| PASSAGE SHOWN |

## Start

Landscape, Memory, Imagination. by guest blogger Marian L. Thorpe

Landscape, Memory, Imagination.
I grew up reading classic English children’s books: Winnie-the-Pooh, first, and later The Wind in the Willows, and Arthur Ransome’s Swallows and Amazons series, and far too many others to list. My favourites—now and then—have a certain commonality: they are rooted deeply in the landscape of the story. As an adult, when I consider the worlds created by my favourite fantasy writers—Tolkien, Guy Gavriel Kay, Ursula K LeGuin, Charles de Lint, Elizabeth Lynn—they too are deeply connected to their settings. More than that, the landscapes of their worlds work for me on a deep, visceral level. They’re right.
I also grew up roaming the fields and woods surrounding my tiny southern Ontario town, in the days when children of eight or nine could do that, unsupervised, and no-one worried. Doing that, I absorbed the ecology of the world around me: what trees grew where, when the toads returned to the ponds to mate, when and where birds nested. I saw and felt the interconnectedness of soil and water and the life it supported. I can’t not know that: it’s one of the ways I translate and make sense of the world, whether I’m in Canada or England or the Tibetan Plateau. Inevitably, I bring that way of understanding both to the books I write and the books I read. When I read, whether the book is set in a created world or a version of the real one, whether it’s fantasy or historical fiction or science fiction, if the landscape is wrong, if the ecology doesn’t follow basic rules, the book doesn’t work for me. I doubt I’m the only reader who reacts this way.
In this passage from Charles DeLint’s Widdershins, it’s obvious to me he knows about forests, and how they change. It begins with the character walking through a grove of cathedral trees, huge trees like redwoods that block out sunlight below the canopy:
…down here the stillness is absolute except for my soft passage across a carpet of mulch.
There’s no undergrowth, so it’s easy to make my way…after a while I realize the tree trunks are getting smaller….I can start to see the upper canopies…with tiny glimpses of blue sky…There’s undergrowth now—ferns and weeds, bushes and saplings…
The ground starts to rise…I find myself looking out at…a patchwork of old farmland, separated by hedges, broken-down fences, and ragged tree lines.
When I read this, I know this is someone who understands how forests work, and the character’s experience feels right. This scene takes place outside of the real world, so it doesn’t matter what the trees and weeds and saplings are, just that once the trees begin to thin, letting light through, understory plants can grow, and young trees begin to sprout. The rules of the natural world are being followed. Had I been writing a similar scene in my analogue northern European world, I’d probably have named a tree or two, and perhaps one of the understory plants, just to anchor my characters more firmly in that landscape. But that’s not necessary. In ‘Betrayals’, the first section of Ursula K. LeGuin’s Four Ways to Forgiveness, which is not set on Earth, this passage both describes and evokes:
The banks of the irrigation canals slumped here and there and the waters of the river wandered free again, pooling and meandering, slowly washing the lands clean. The reeds grew, miles and miles of reeds bowing a little under the wind, under the cloud-shadows and the wings of long-legged birds.

## End

| YOUR OBJECTIVE |
Please continue the essay on landscape, memory, and imagination in fiction from the point where it stops. The data after this essay on landscape in fiction is separate material.

| DATA SECTION |

## Start

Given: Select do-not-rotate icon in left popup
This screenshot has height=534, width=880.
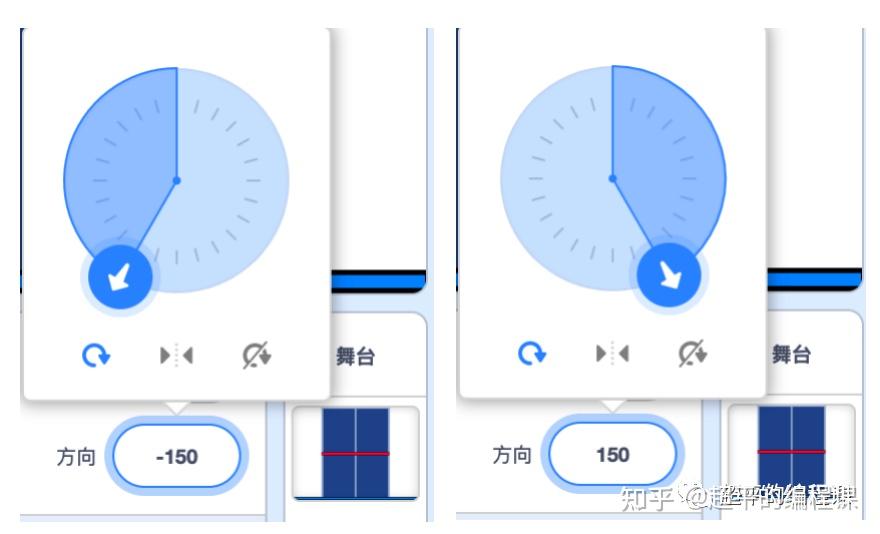Looking at the screenshot, I should 256,355.
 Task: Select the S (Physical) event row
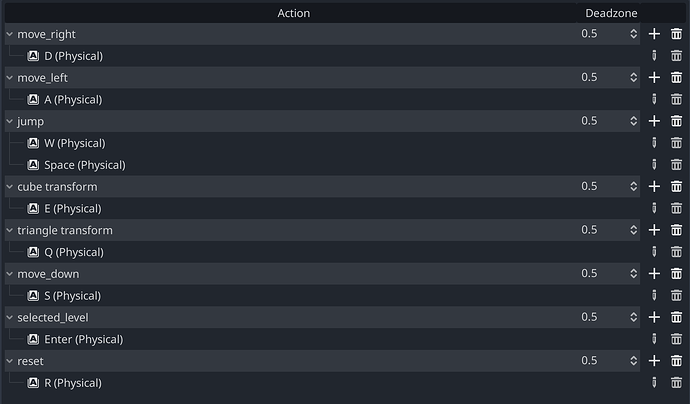pos(322,296)
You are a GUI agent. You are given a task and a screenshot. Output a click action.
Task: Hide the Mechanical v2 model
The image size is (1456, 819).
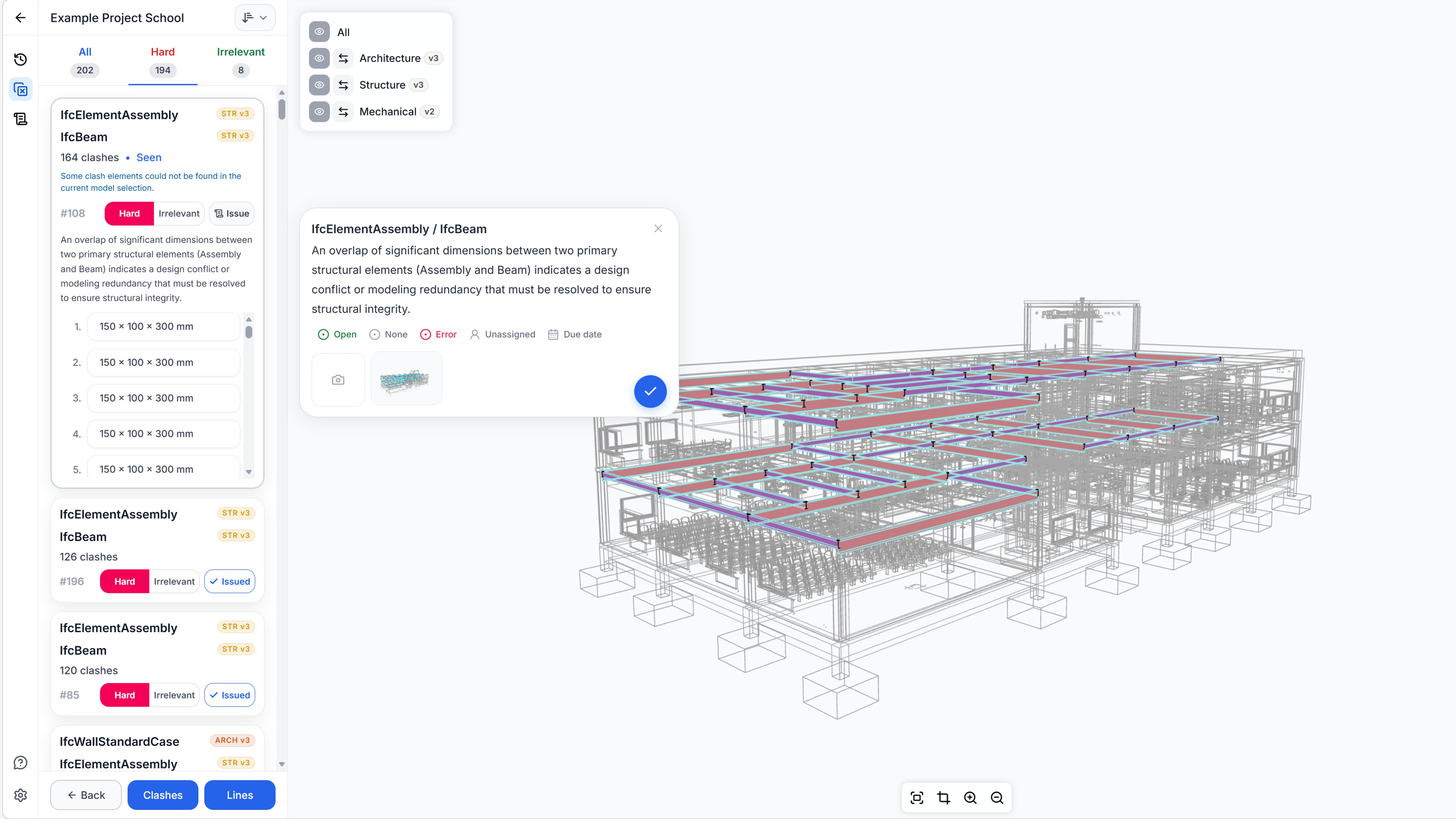point(319,111)
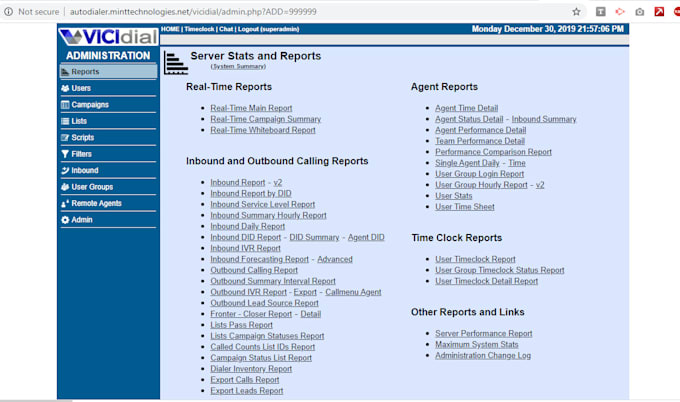Go to HOME in the top menu
The image size is (680, 402).
tap(171, 29)
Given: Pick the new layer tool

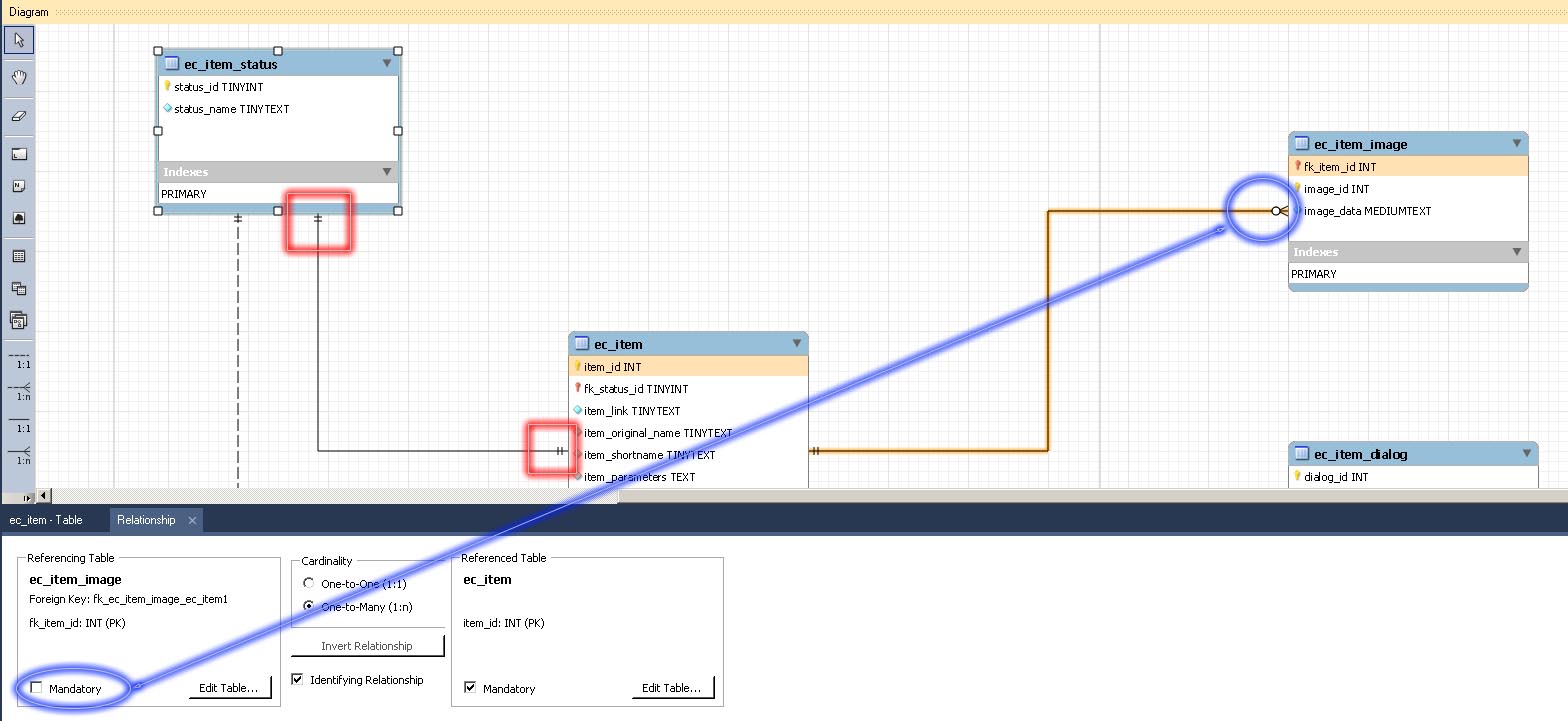Looking at the screenshot, I should [x=19, y=154].
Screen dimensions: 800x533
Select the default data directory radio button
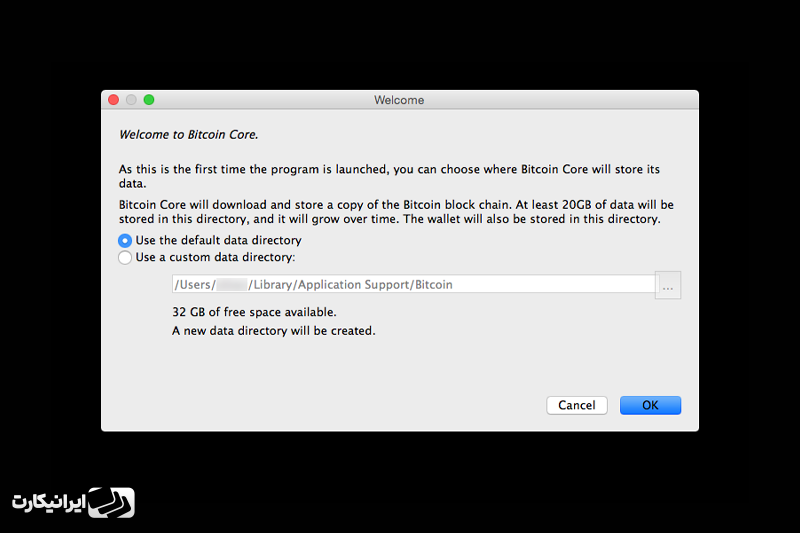[x=125, y=240]
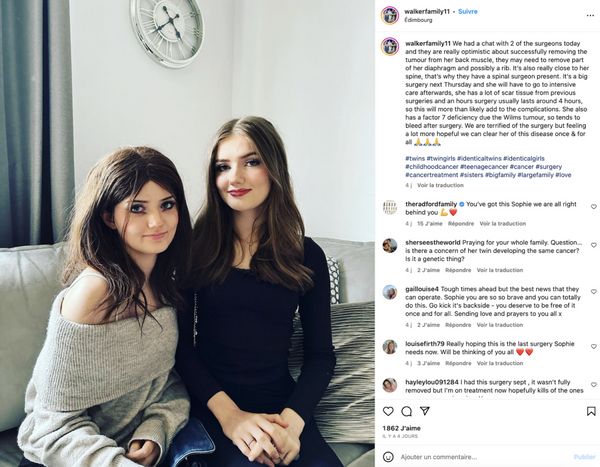Share post using paper plane icon
This screenshot has width=600, height=467.
(x=425, y=411)
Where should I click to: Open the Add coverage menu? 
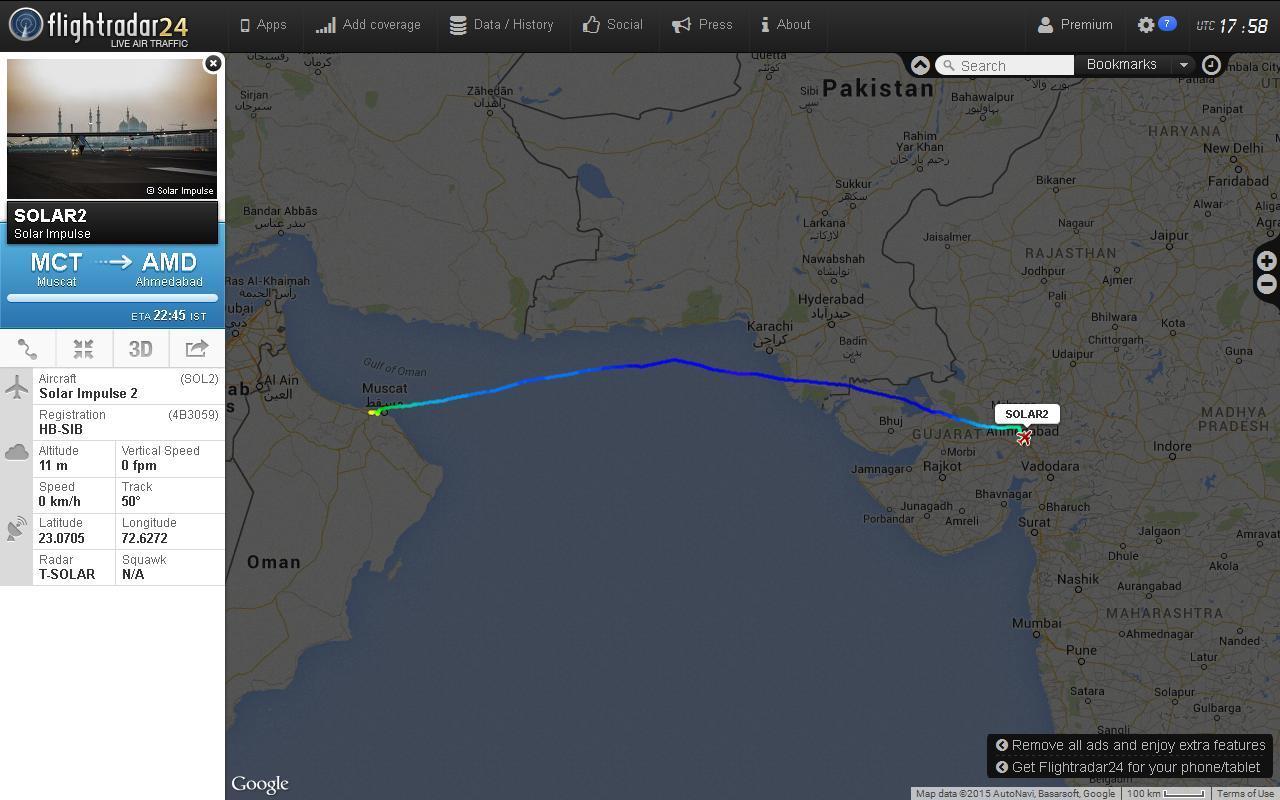368,25
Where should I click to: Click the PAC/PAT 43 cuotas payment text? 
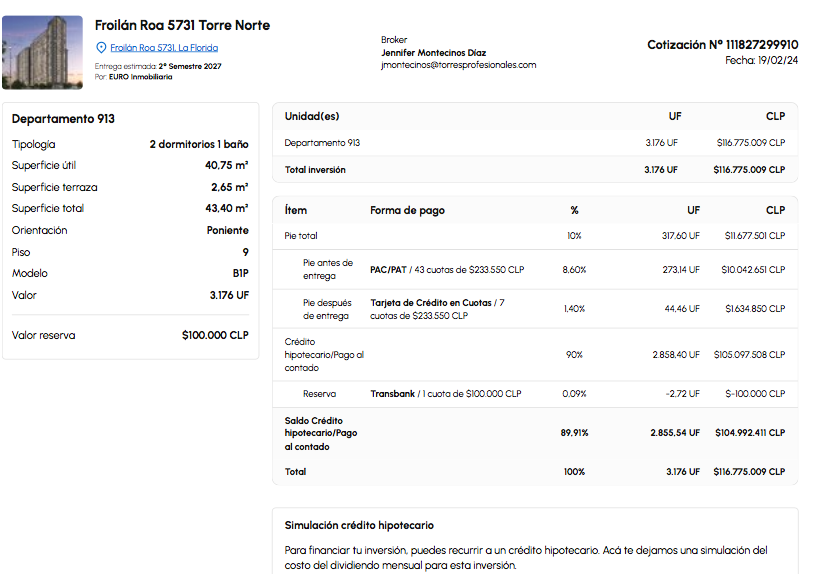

## End

| IN RESPONSE |
Here, LeGuin is describing a small section of an ecosystem, a marsh reclaiming abandoned farmland. What this evokes for the reader will depend on that reader’s experience: for me, it’s the marshes of Big Creek, draining into Lake Erie, or the fens of Norfolk and Cambridgeshire. But it could be almost anywhere: a meandering river, reeds, clouds, long-legged birds. She paints an accurate picture, but non-specific, leaving the details to the reader’s imagination.
But what if you’re writing about a world completely different from Earth? Unless it’s been created by a god who is a micromanager on an epic scale, it’s still going to follow rules of natural selection, geography, climatology, and a bunch of other -ologies. (Also, assuming she’s a kind god, she’s not going to put a bird with a beak meant for crunching nuts and cones in the middle of a grassland with tiny seeds. Even wildly creative omnipotent creators should follow some rules, or their creations will suffer the consequences.)
My personal rule in creating worlds or describing a real one in a different time, is this: research the known, and build outward from it. What that will look like depends on if the world is a real one, for historical fiction, or a fantasy creation, or, as mine are, somewhere in-between.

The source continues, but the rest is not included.